**Data to use**
######
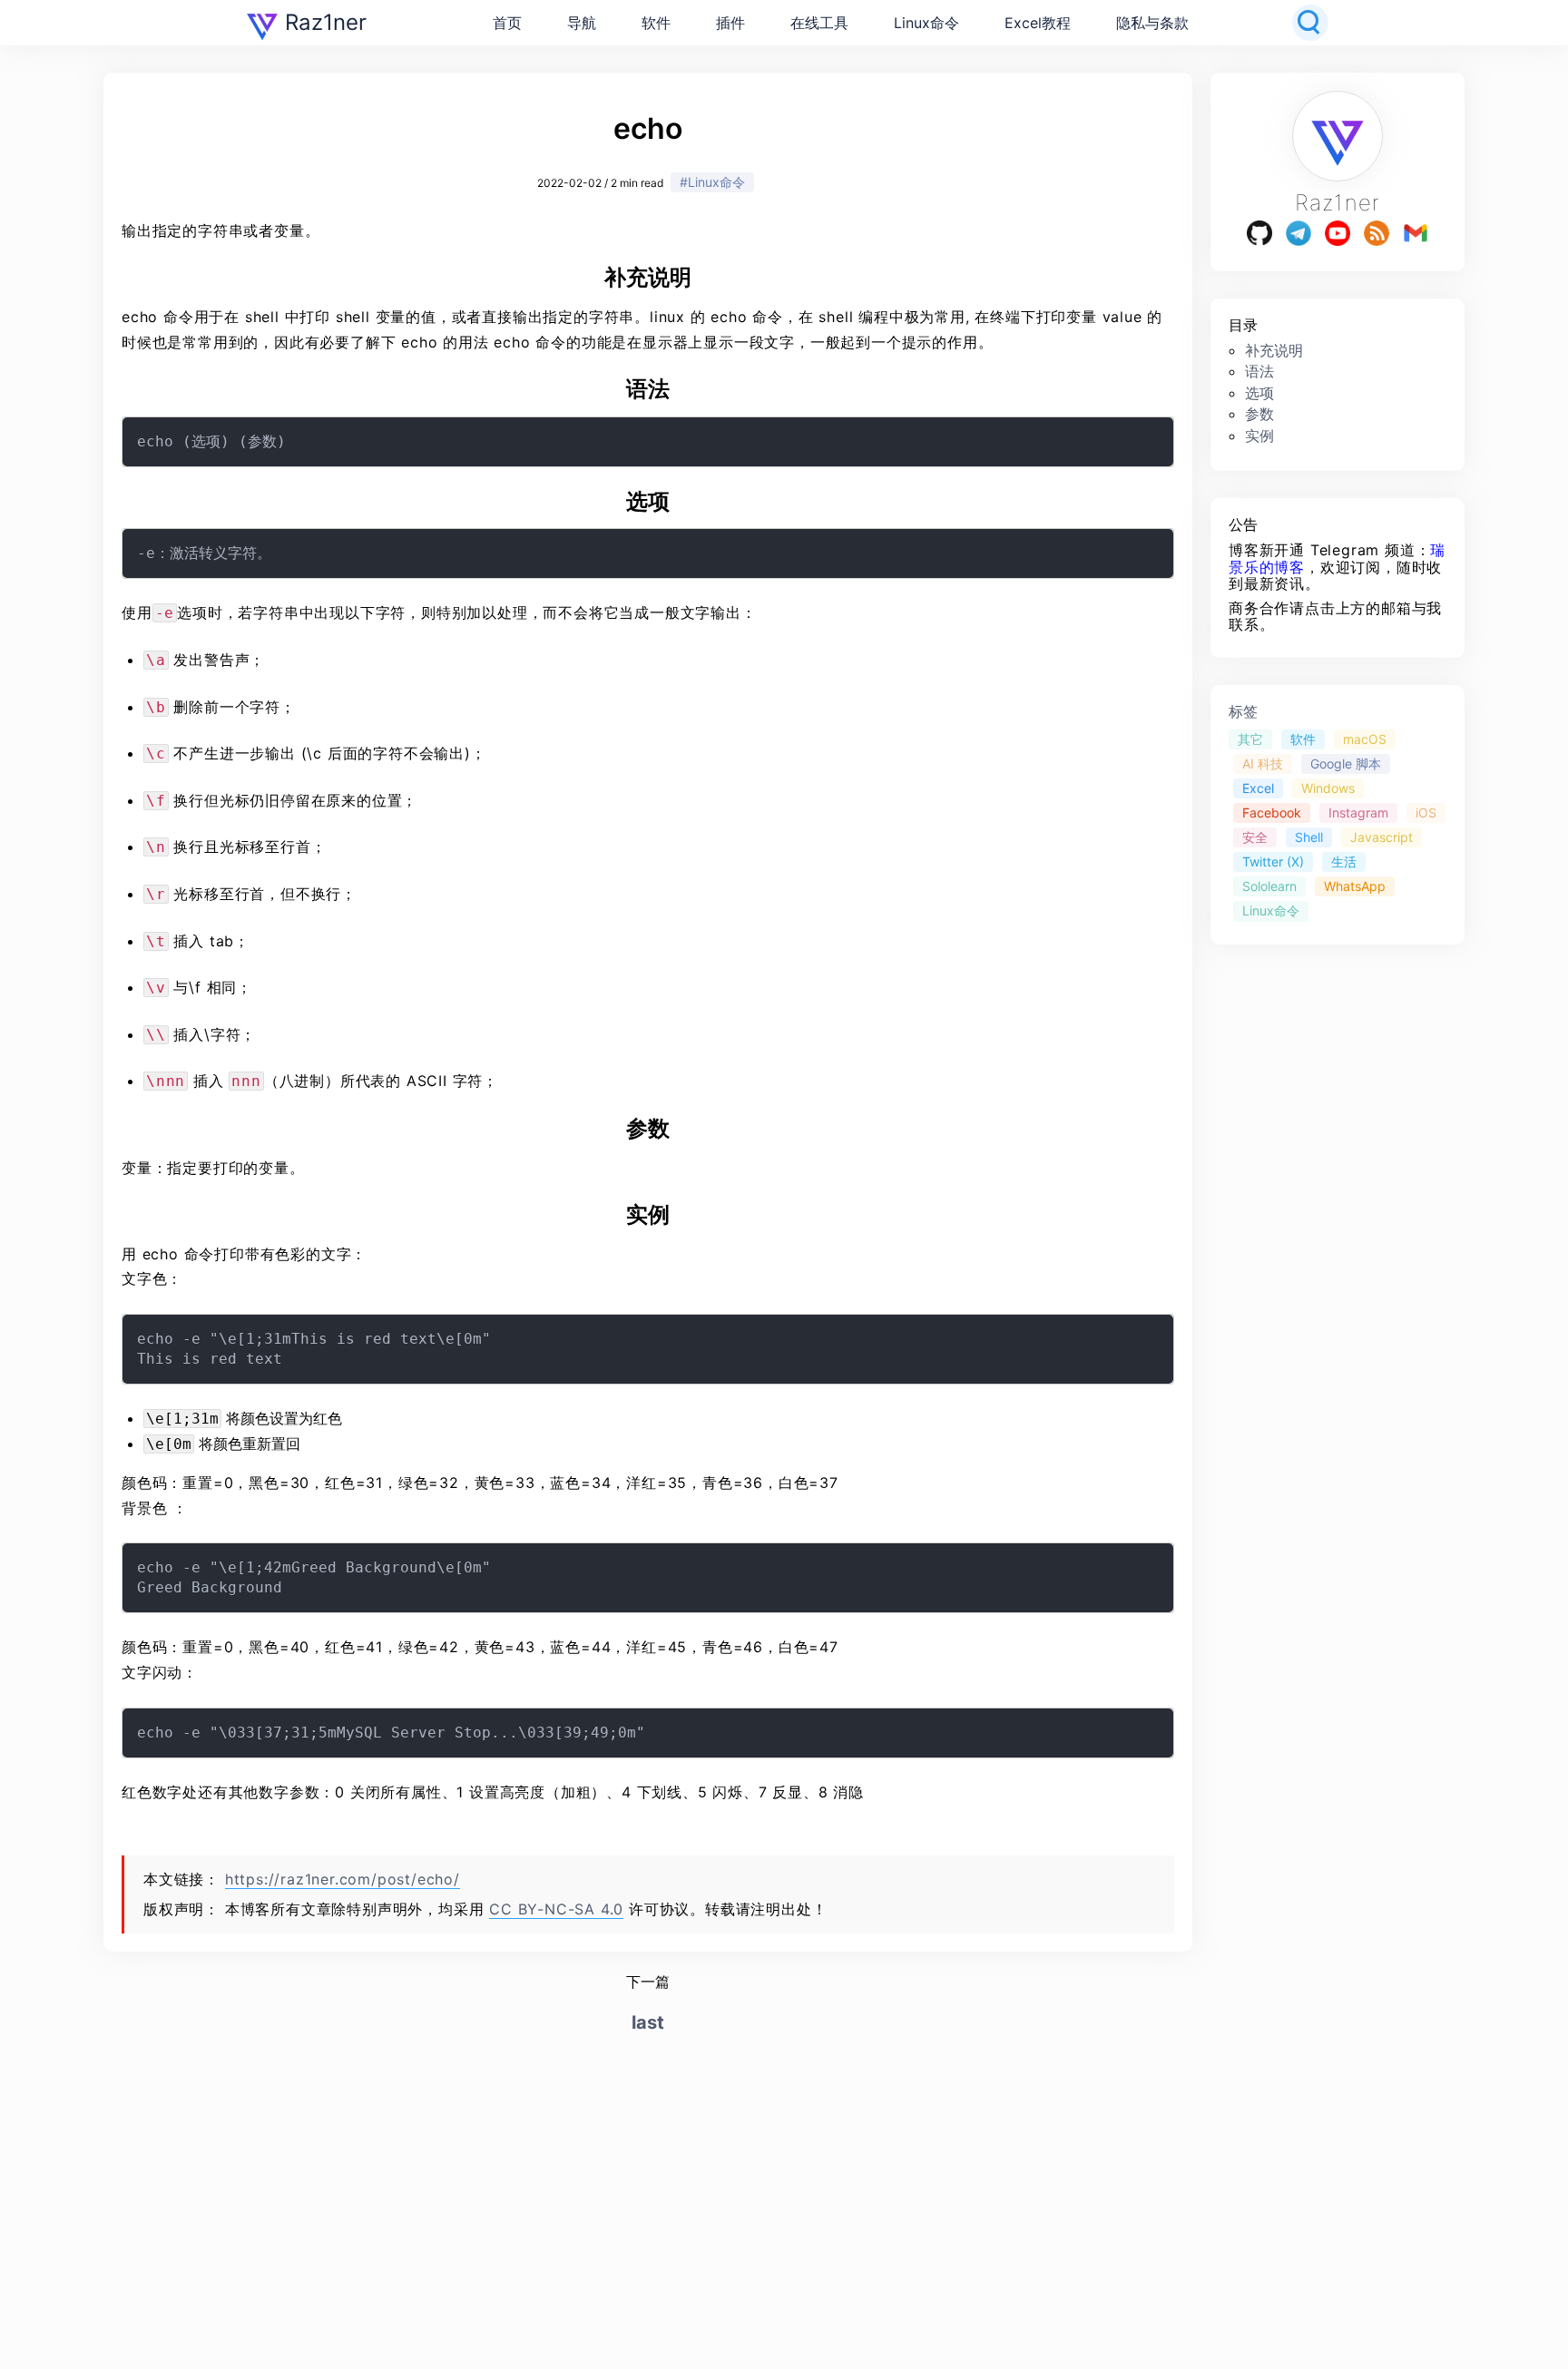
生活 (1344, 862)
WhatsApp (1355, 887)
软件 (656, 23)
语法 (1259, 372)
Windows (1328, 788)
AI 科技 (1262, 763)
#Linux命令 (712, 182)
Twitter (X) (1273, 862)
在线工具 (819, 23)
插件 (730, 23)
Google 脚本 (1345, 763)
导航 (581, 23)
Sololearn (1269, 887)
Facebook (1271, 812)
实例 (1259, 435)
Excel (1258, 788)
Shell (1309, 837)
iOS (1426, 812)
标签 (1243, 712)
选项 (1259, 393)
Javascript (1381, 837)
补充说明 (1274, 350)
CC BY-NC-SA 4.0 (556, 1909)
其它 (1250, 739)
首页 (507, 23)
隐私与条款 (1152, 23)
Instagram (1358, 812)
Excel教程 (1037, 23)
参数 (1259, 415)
######
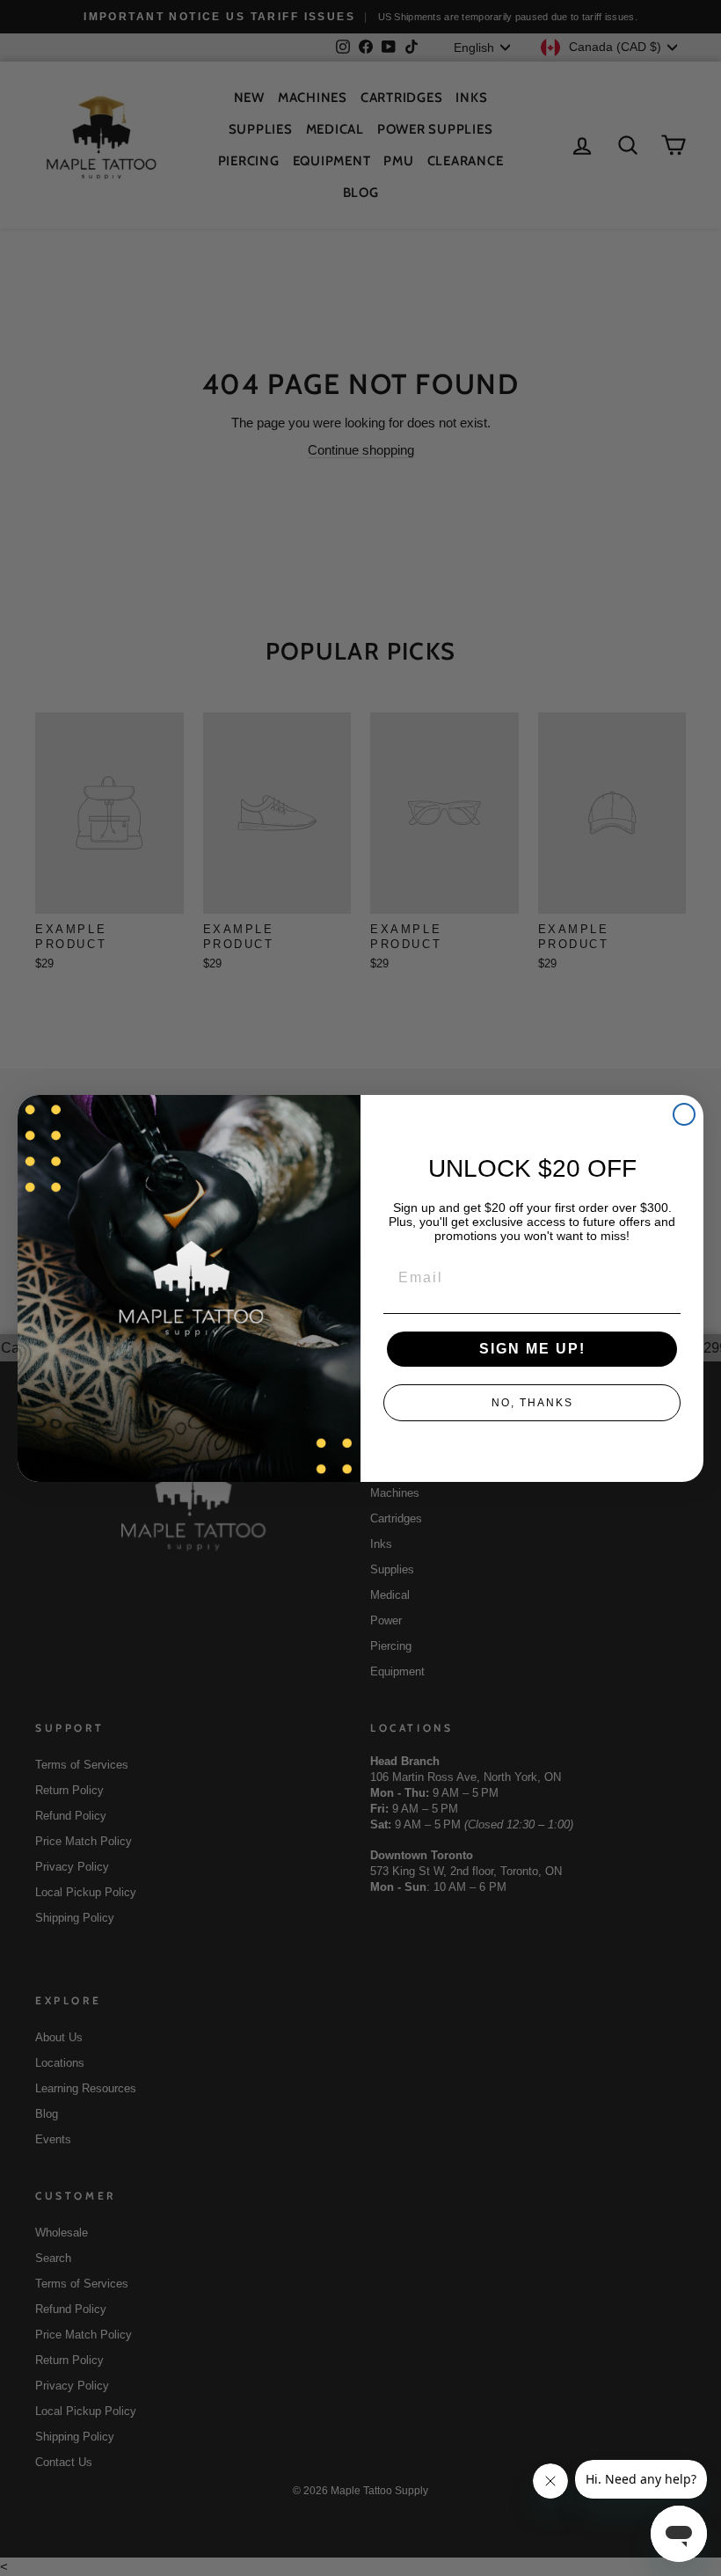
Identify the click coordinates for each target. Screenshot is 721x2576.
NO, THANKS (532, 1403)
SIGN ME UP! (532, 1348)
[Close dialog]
######
**Task item**
Starting at the line above that contains "Windows (1328, 788)", write out each line exactly until the line that contains "参数 (1259, 415)" has been written, and stop there.

**Solution to this task**
Windows (1328, 788)
AI 科技 (1262, 763)
#Linux命令 (712, 182)
Twitter (X) (1273, 862)
在线工具 (819, 23)
插件 (730, 23)
Google 脚本 (1345, 763)
导航 (581, 23)
Sololearn (1269, 887)
Facebook (1271, 812)
实例 (1259, 435)
Excel (1258, 788)
Shell (1309, 837)
iOS (1426, 812)
标签 (1243, 712)
选项 (1259, 393)
Javascript (1381, 837)
补充说明 (1274, 350)
CC BY-NC-SA 4.0 (556, 1909)
其它 (1250, 739)
首页 (507, 23)
隐私与条款 (1152, 23)
Instagram (1358, 812)
Excel教程 (1037, 23)
参数 (1259, 415)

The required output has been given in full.